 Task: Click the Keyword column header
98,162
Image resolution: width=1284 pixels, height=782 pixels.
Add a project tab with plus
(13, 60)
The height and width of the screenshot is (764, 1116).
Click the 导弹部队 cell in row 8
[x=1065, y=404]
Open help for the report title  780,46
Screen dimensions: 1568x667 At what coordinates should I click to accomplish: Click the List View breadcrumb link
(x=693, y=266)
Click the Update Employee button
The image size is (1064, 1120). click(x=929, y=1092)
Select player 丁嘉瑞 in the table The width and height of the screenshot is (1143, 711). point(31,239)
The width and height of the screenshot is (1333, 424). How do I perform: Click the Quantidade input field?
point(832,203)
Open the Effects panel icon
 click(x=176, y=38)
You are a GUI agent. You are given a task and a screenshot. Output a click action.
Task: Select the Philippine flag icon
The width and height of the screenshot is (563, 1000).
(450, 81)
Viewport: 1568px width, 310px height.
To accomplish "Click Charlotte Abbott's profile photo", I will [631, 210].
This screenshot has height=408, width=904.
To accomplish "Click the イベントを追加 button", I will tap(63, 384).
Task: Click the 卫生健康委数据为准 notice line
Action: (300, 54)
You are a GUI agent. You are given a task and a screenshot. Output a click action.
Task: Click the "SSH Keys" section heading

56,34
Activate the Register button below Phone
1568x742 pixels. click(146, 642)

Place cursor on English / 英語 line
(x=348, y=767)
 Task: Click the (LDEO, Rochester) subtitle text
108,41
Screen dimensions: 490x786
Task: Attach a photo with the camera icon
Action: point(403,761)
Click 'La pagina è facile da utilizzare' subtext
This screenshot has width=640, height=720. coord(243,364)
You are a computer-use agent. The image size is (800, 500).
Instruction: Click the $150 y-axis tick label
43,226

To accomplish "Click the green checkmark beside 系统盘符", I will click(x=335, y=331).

> [Problem to work on] Only the lines from the one bearing "Place cursor on English / 英語 line" to the end of the material belong in the answer; set them down verbatim.

> [Response for this exercise]
Place cursor on English / 英語 line
(x=348, y=767)
 Task: Click the (LDEO, Rochester) subtitle text
108,41
Screen dimensions: 490x786
Task: Attach a photo with the camera icon
Action: point(403,761)
Click 'La pagina è facile da utilizzare' subtext
This screenshot has width=640, height=720. coord(243,364)
You are a computer-use agent. The image size is (800, 500).
Instruction: Click the $150 y-axis tick label
43,226

To accomplish "Click the green checkmark beside 系统盘符", I will click(x=335, y=331).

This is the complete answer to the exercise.